Se dice, con razón, que, como ocurre en la literatura, en las artes plásticas e incluso en el comercio, el mundo de la escena se junta tan solo para saludar al final de los estrenos. No es verdad. A este homenaje a Galiardo, a aquel funeral por Galiardo, a las llamadas de Galiardo (que en su vida debió gastar una fortuna en teléfonos) acudió todo dios, incluido Dios, según algunos de los que intervinieron.
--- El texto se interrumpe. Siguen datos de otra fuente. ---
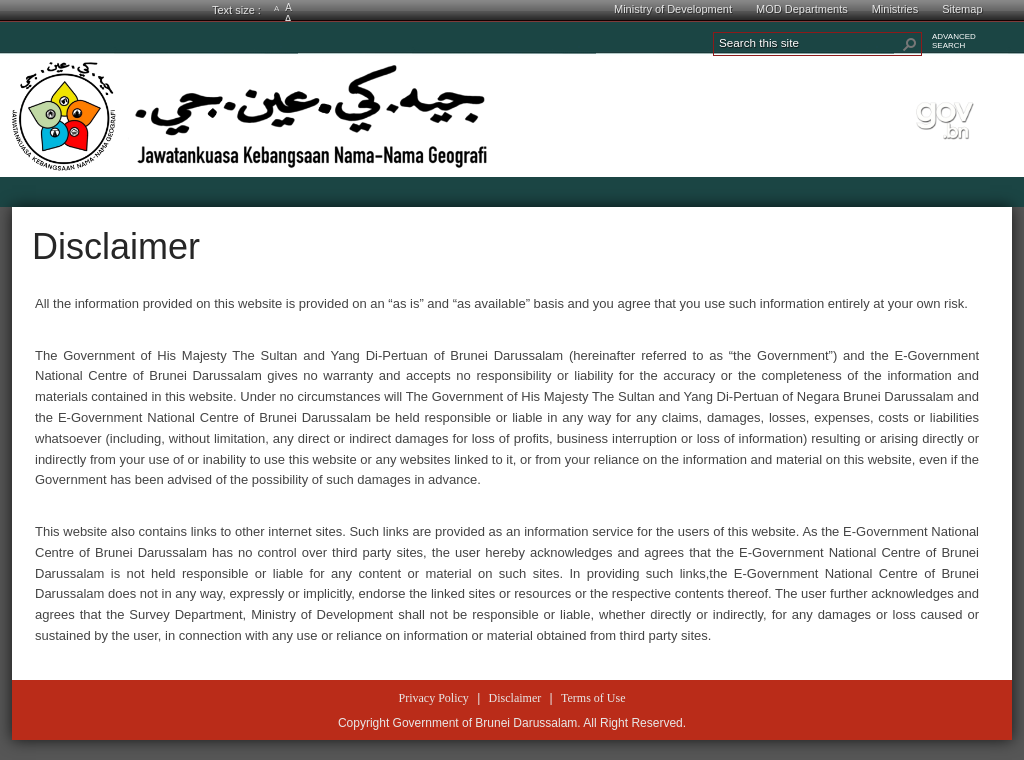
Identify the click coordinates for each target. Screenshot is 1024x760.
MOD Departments (802, 9)
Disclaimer (116, 246)
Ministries (895, 9)
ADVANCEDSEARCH (954, 41)
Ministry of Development (673, 9)
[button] (910, 44)
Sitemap (962, 9)
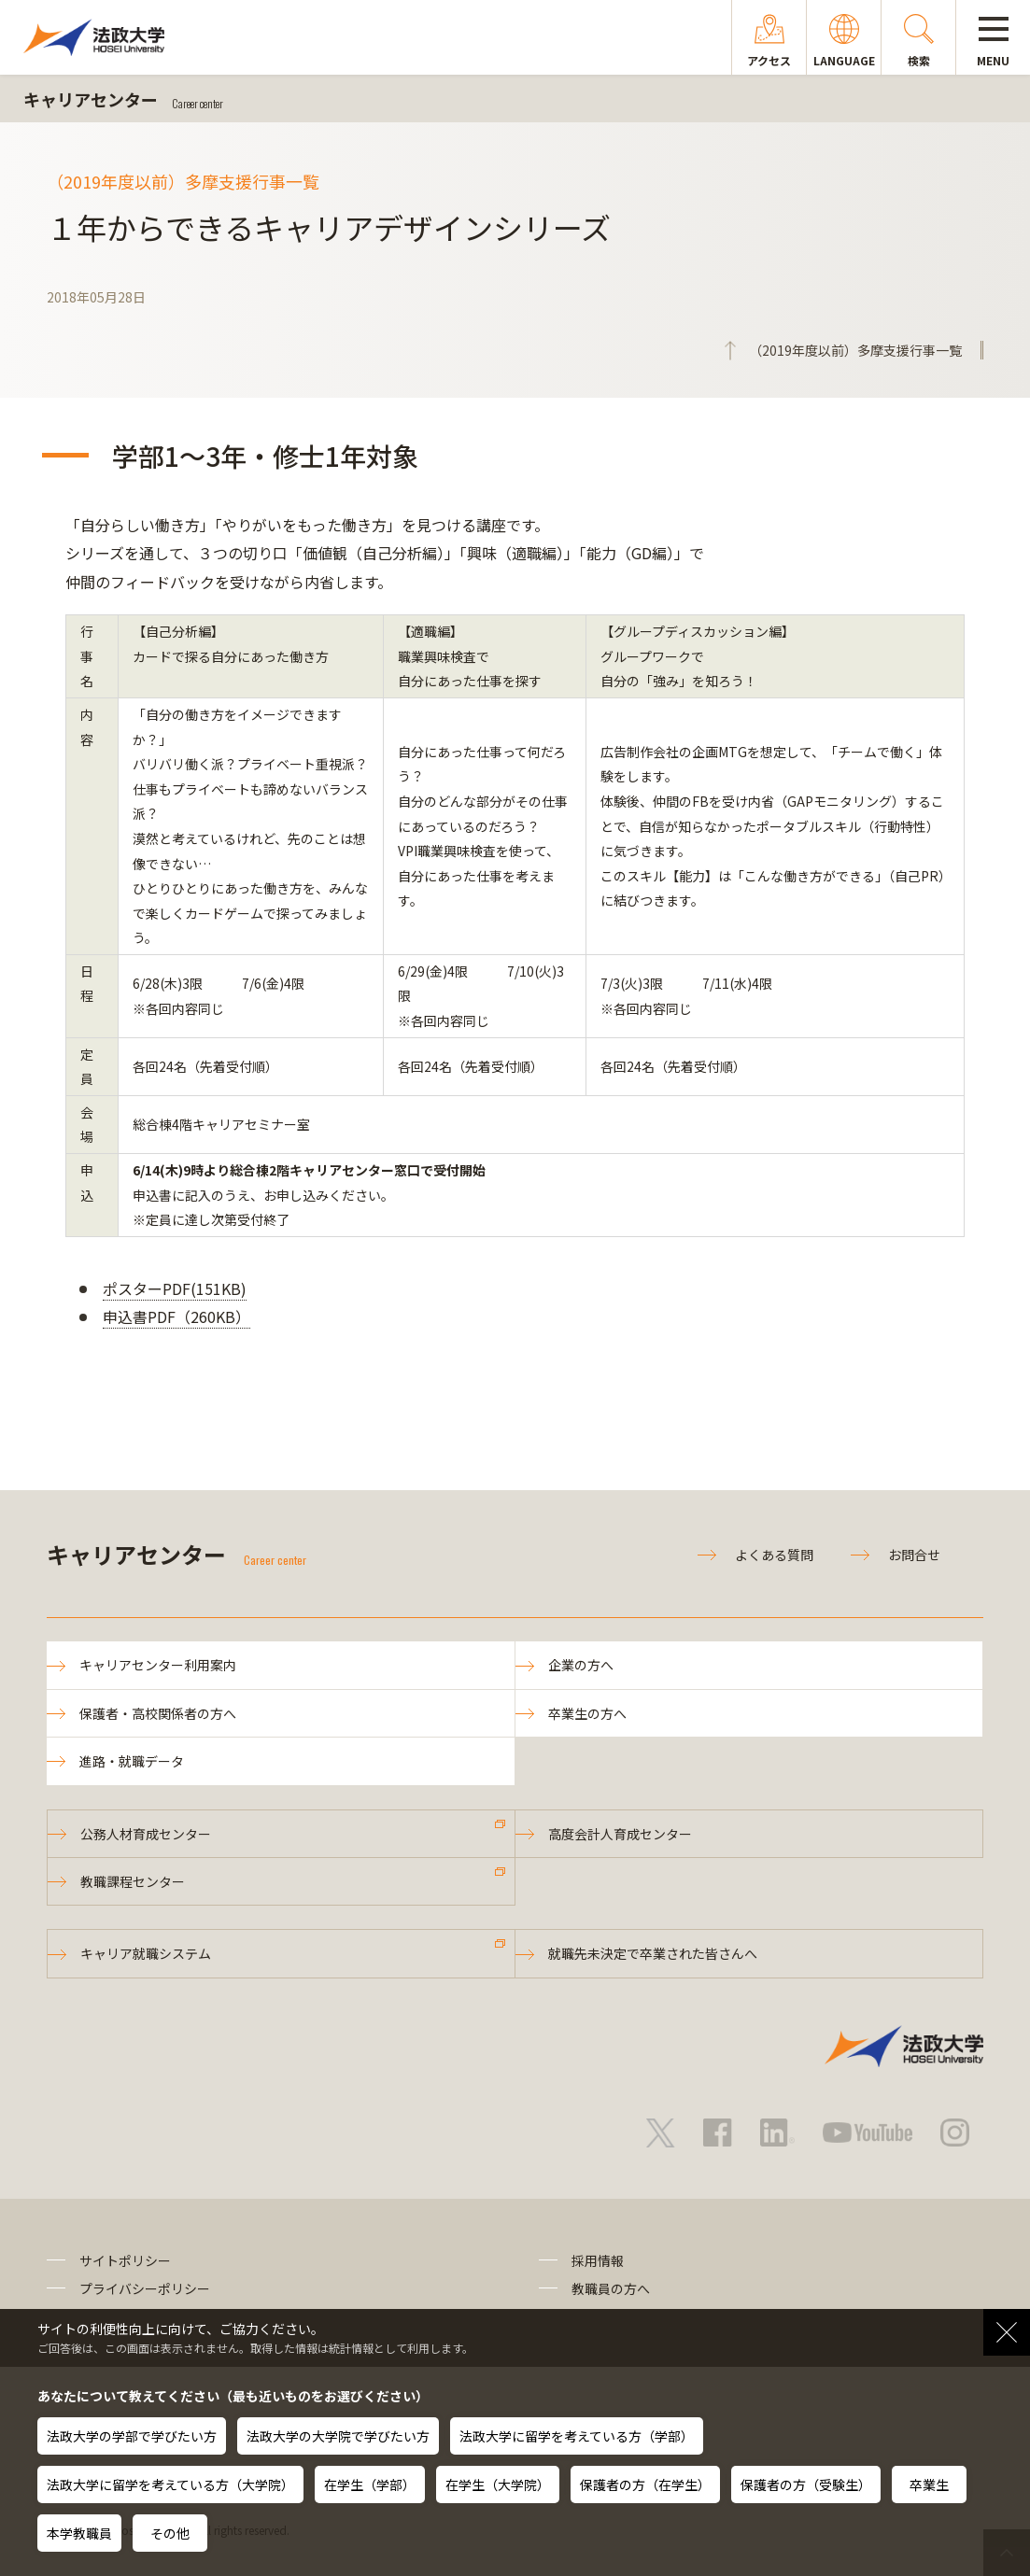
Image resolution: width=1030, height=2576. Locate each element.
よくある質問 (774, 1554)
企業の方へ (581, 1664)
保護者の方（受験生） (806, 2484)
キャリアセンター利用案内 (157, 1664)
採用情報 (597, 2260)
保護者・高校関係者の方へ (157, 1713)
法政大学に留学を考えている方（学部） (576, 2436)
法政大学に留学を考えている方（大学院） (170, 2484)
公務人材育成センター (145, 1833)
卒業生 (929, 2484)
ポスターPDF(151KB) (175, 1288)
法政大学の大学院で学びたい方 (338, 2436)
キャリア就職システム (145, 1953)
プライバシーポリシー (144, 2288)
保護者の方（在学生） (645, 2484)
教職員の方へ (610, 2288)
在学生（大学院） (497, 2484)
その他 (170, 2533)
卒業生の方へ (587, 1713)
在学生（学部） (370, 2484)
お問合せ (914, 1554)
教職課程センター (132, 1881)
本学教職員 (79, 2533)
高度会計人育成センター (620, 1833)
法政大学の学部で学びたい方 (132, 2436)
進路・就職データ (131, 1761)
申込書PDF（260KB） (176, 1316)
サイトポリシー (125, 2260)
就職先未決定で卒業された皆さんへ (652, 1953)
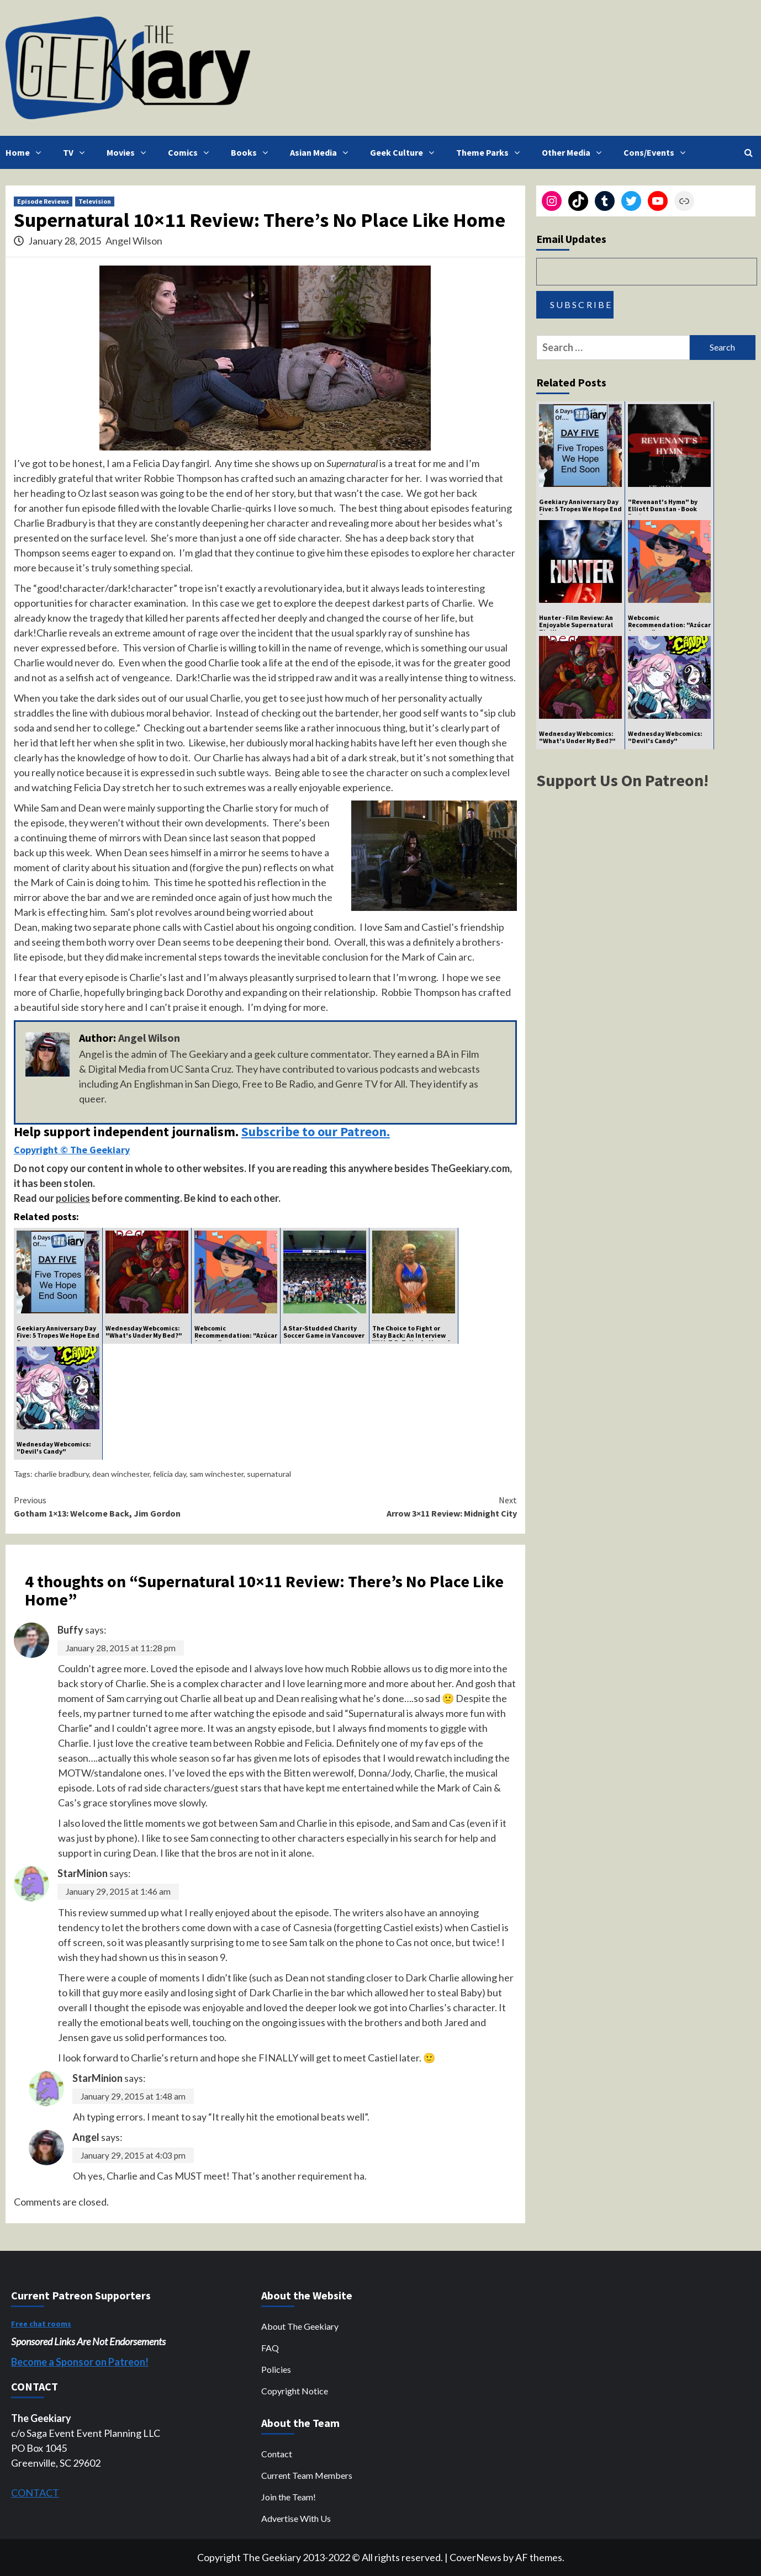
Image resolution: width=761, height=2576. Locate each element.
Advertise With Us (296, 2518)
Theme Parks (490, 152)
Y todos los que cupieron en el largo elenco de intervinientes tuvieron algo que contar, gracioso, solemne, reflexivo, autobiográfico, sobre el actor que, desde la escena, decía o actuaba, a veces contra sí mismo, disfrazado de Quijote, de Avaro, de abogado infeliz, de casado infiel, de compañero de luchas surrealistas por las tierras de Portugal y España junto a uno de sus grandes amigos y compinches, Juan Echanove, que estaba detrás de mi, riendo a carcajadas media parte del homenaje y llorando a lágrima viva en los últimos tramos del adiós, cuando ya fue Galiardo solo, en un documental muy expresivo de su vida, el que dominó la pantalla.

Fue un homenaje emocionante a un entusiasta; cuando llamaba lo hacía para pedir cariño; llamaba también para darlo; con un pudor que ocultaba detrás de un histrionismo sobrevenido para vencer la timidez (Santiago Segura contó cómo Juan Luis se arrodillaba ante él en la Gran Vía, para celebrar su «ingenuidad chotuna»), Galiardo era él mismo y todos los galiardos a la vez, ocupaba un inmenso espacio para dirigirse a los demás porque no quería que por el resquicio que dejara se colara el hielo de la indiferencia. Amó muchísimo, pero no sólo a las mujeres y a los hombres; en realidad amó la vida a manos llenas y tenía un talento superlativo; como lo derramó tanto como derramó la amistad, la gente en este país, que tarda en enterarse de las cosas, no supo a tiempo que Galiardo era una combinación de Mastroianni y de Gassman, que en otro país y en otros aires hubiera descolgado el teléfono, a veces, con mucha mayor fortuna que la que él tuvo en vida.

Era un tipo noble e inolvidable. Ver el patio de butacas del Español lleno de la gente que lo quiso, en este país donde para decir que quieres a alguien tienes que mirar alrededor, para que no se diga que eres un blando, fue una de esas buenas cosas por las que merece vencer el frío y salir de casa a darle un abrazo a la memoria de un amigo.